At the Missouri SCBWI conference on 9/26, editor Kate Sullivan warned us to avoid creating disabled characters who are trope. A trope is a word, character or phrase used for literary effect. Sullivan warned us about one trope in particular but her warning roused my curiousity so I did a bit of research. These are the disabled character trope seen most often – avoid them at all costs!
- Poor, sad, disabled person. Do not create the pitiful disabled character. Yes, someone who loses an ability due to an accident is likely to be depressed, but do not create a character to be pitied. Do. Not. But that’s not the only pitfal to be avoided. Do not create a poor character who is deserving of help because he is disabled. Do. Not.
- The Super Crip. This is the character type that Sullivan cautioned against. In the Super Crip, the person is seen as a hero because of their disability. Any time another character finds your disabled character to be “inspiring” simply because of the disability, you have created a super crip character. Do. Not. Another Super Crip is the character who loses one ability (sight) and develops his other abilities to an insane level as a way to compensate. Super Hero hearing, for example. Do. Not.

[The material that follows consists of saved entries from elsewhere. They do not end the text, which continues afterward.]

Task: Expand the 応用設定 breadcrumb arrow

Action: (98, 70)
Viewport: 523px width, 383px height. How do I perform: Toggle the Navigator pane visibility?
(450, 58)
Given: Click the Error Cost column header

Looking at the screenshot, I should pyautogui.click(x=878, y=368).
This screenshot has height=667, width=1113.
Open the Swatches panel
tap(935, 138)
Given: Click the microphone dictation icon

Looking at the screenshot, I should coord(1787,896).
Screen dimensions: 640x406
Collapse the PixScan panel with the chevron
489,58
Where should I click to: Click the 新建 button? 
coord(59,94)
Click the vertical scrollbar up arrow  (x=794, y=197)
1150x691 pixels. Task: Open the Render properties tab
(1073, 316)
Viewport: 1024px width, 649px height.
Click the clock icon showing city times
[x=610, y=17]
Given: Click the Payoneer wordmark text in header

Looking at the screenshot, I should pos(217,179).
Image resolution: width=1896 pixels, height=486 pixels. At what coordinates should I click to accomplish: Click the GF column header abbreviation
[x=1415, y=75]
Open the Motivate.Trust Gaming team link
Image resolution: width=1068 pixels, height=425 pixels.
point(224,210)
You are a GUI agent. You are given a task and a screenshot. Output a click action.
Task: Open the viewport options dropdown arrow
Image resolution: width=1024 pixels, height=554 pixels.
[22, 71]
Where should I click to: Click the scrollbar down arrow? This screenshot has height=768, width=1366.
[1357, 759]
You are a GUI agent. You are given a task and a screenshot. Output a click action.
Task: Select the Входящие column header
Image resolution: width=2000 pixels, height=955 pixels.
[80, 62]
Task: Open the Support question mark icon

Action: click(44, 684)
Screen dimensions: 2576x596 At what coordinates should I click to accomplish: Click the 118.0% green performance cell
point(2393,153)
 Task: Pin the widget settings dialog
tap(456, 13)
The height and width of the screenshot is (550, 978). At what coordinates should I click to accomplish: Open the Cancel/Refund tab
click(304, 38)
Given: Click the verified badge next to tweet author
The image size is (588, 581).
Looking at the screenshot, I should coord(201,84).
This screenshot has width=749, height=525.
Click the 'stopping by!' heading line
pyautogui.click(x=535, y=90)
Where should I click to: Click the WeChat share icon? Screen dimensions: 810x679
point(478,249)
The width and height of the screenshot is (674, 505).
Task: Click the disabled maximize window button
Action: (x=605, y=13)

- Disability as a Burden. This person’s life is somehow worth less or seen as a burden on their family or friends. If you have a character who is “so good because he helps” someone else, you’ve created a Burden. Do. Not.
- Disability as a Metaphor. Do not use disability within your book’s society as a metaphor for something else. People who couldn’t hear what others were saying and suddenly lose their hearing? Do. Not.
As we work to create diverse characters for our books and stories, we need to avoid creating disabled characters who fit any of these stereotypes or trope. After all, stereotypes don’t sell. Well rounded characters do.